La mostra “La poesia delle forme“ è un viaggio nella vita dell’artista catalano attraverso cento opere. Una creatività espressa non soltanto grazie ai dipinti, ma anche con collage, litografie e illustrazioni.

Il fantastico mondo di Joan Miró. Quando i quadri diventano poesie. Colori e parole raccontano i sogni
Il fantastico mondo di Joan Miró. Quando i quadri diventano poesie. Colori e parole raccontano i sogni

“La poesia delle forme“: nel 130° anniversario della nascita, la Reggia di Monza celebra Joan Miró con una mostra al Belvedere della Villa Reale dal 26 dicembre al 5 maggio. "In esposizione un centinaio di opere – spiega Francesca Bagioli, direttore creativo di “We are beside“ che ha prodotto la mostra insieme a SM.art – per un percorso legato al contatto e all’amicizia dell’artista con gli scrittori e poeti incontrati a Parigi dal 1920: Max Jacob, Pierre Reverdy, Michel Leiris, Benjamin Péret e Tristan Tzara. Mirò intreccia legami anche con gli scrittori della rivista “Literature“. Grazie a loro si allontana gradualmente dal realismo che aveva praticato fino a quel momento, dando inizio così a un periodo di creatività insuperabile". Dall’incontro con la poesia, nascono alcune opere con segni grafici e allusioni liriche. In qualche occasione, scrive frasi poetiche sulla tela. I titoli delle opere hanno spesso riferimenti poetici, come “El vol de l’alosa“ e “Quelques fleurs pour des amis“. L’artista riconosce che l’opera può nascere da una frase o una parola e la pittura si sviluppava poi intorno a essa.
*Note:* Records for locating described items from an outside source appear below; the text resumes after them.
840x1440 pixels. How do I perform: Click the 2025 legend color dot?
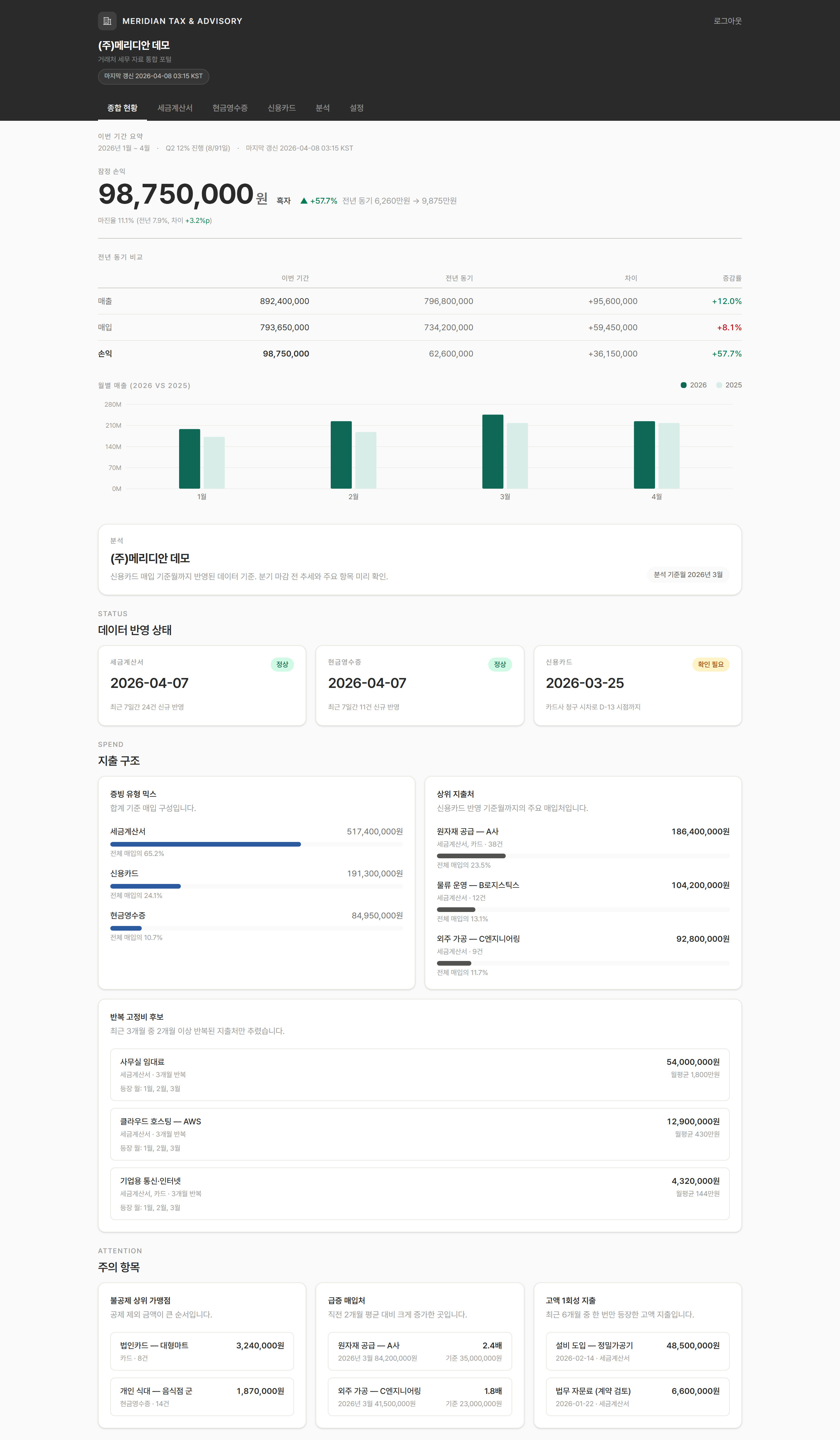719,385
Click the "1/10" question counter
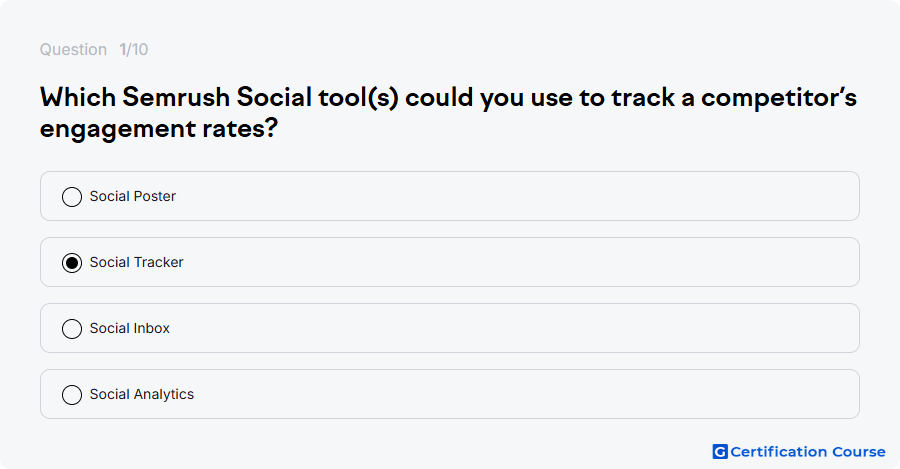The width and height of the screenshot is (900, 469). (x=134, y=49)
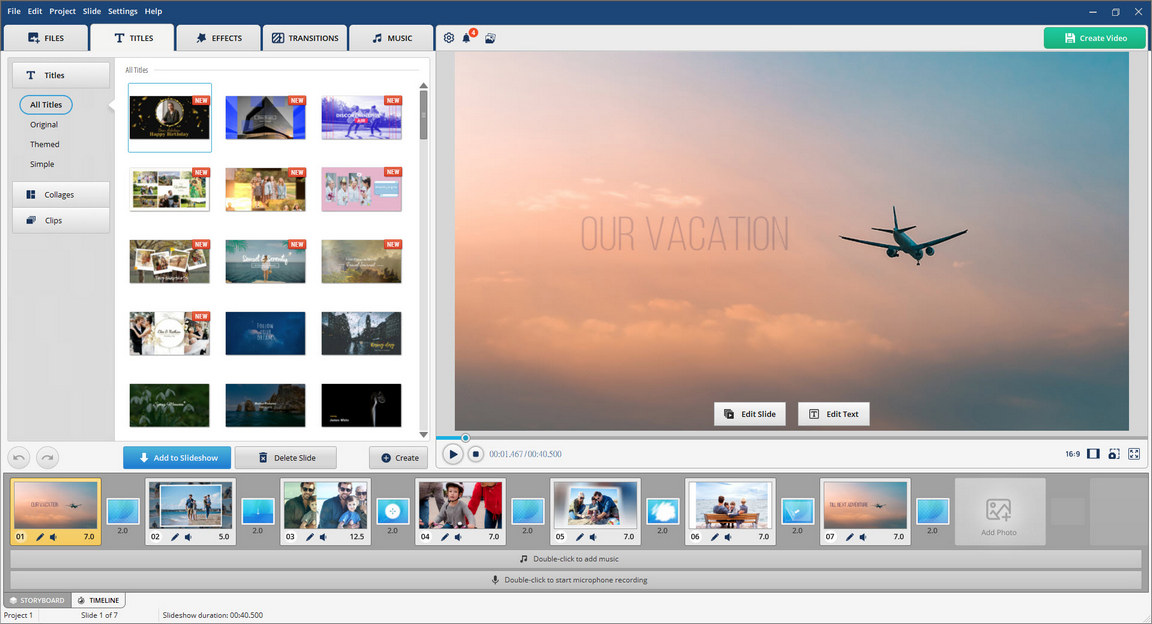Expand the Clips section

pos(60,220)
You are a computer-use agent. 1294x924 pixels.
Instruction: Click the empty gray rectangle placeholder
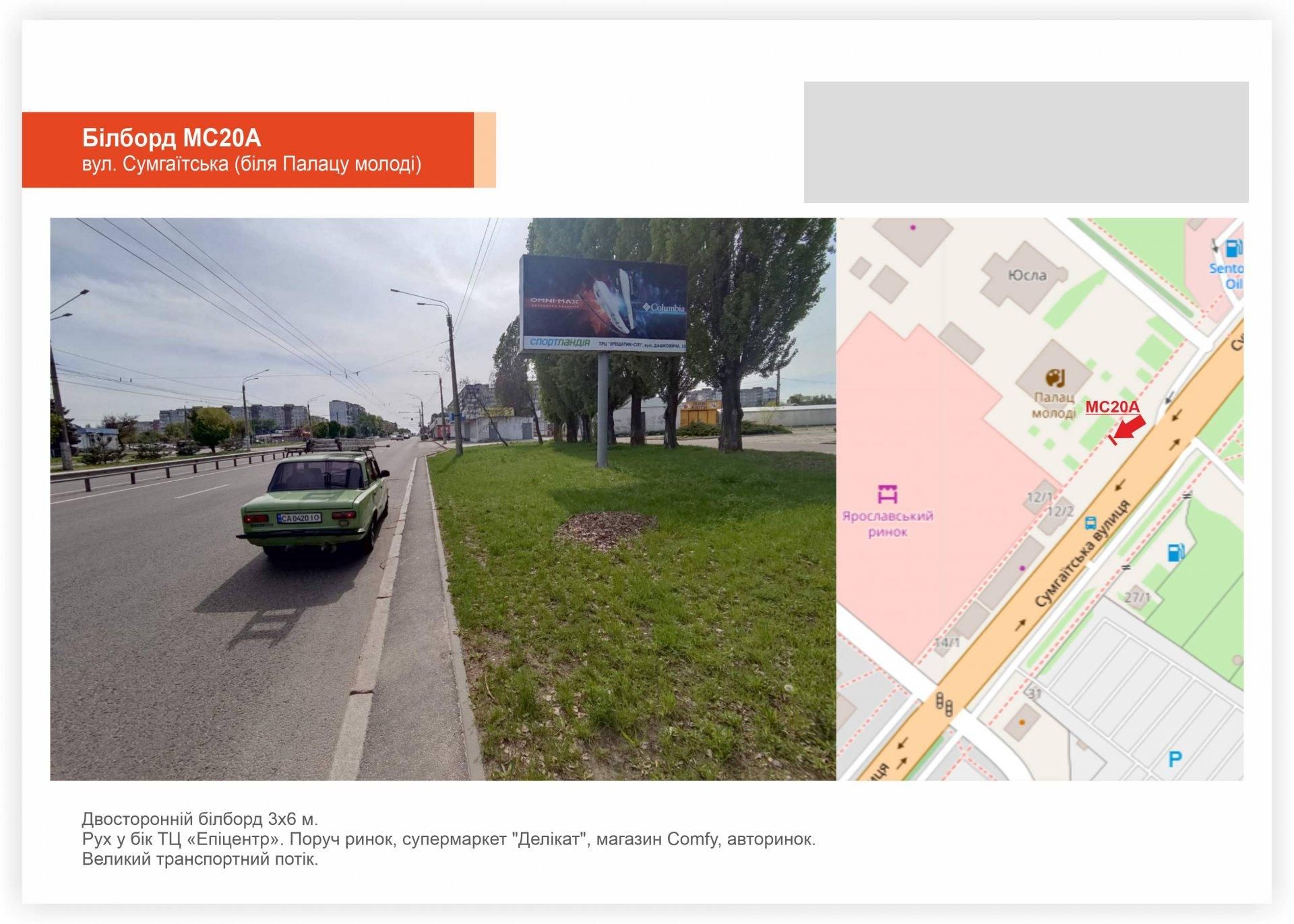1026,142
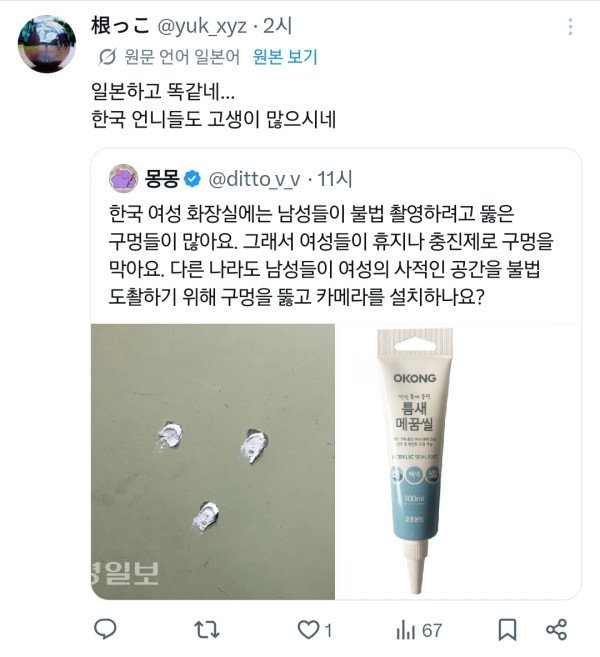Click the translation indicator icon beside 원문 언어
600x657 pixels.
pyautogui.click(x=107, y=57)
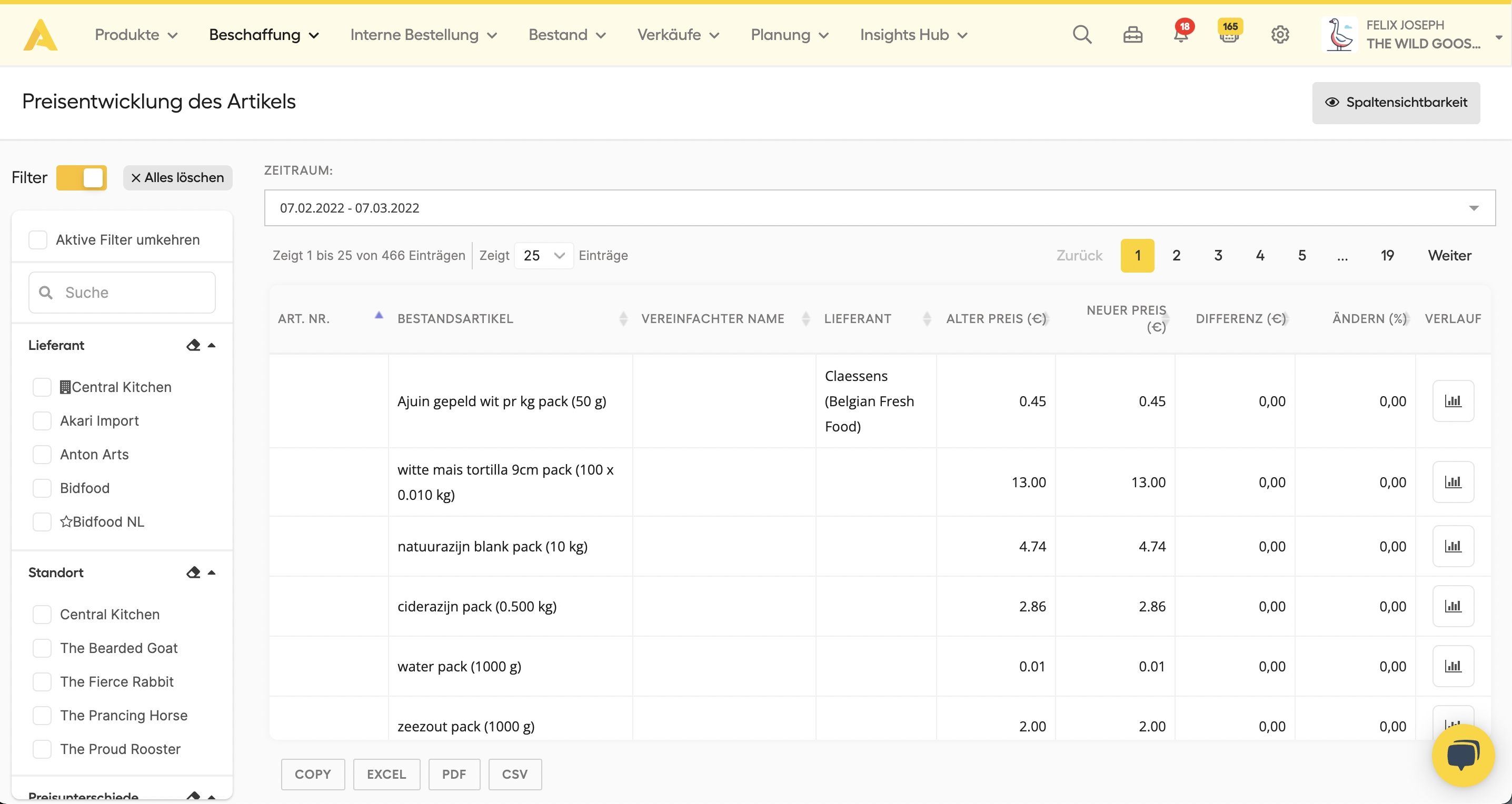Image resolution: width=1512 pixels, height=804 pixels.
Task: Select Bidfood supplier checkbox
Action: click(42, 488)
È il momento dei quadri-poesia, incisioni e litografie. Miró conosce a fondo i testi che trasforma attraverso le forme che lo distinguono. Alcune delle sue collaborazioni più importanti avvengono con i suoi amici del gruppo surrealista, come Paul Éluard, Robert Desnos o René Char. “À toute épreuve“, opera fondamentale nel percorso di Miró è considerato uno dei libri più belli del XX secolo e ha origine nelle poesie di Paul Éluard, scritte nel 1929 e pubblicate un anno dopo da Éditions Surréalistes a Parigi, di Gérard Cramer. Miró viene ispirato dalle xilografie di Paul Gauguin a Tahiti e sceglie questa tecnica per illustrare il libro, creando un poema visivo, adattato ai ritmi e alle cadenze dei versi, ricreando l’atmosfera del testo. Come ricorda la curatrice, l’artista diceva: “Non stabilisco nessuna differenza tra pittura e poesia. A volte illustro i miei quadri con frasi poetiche e viceversa“. L’esposizione sarà aperta al pubblico da mercoledì a venerdì, dalle 10 alle 17; sabato e domenica dalle 10.30 alle 19.30, chiusa lunedì e martedì. Da martedì 26 al 7 gennaio segue l’orario festivo. Biglietto intero 14 euro, ridotto 12 (per disabili, gruppi, under 26 e over 65).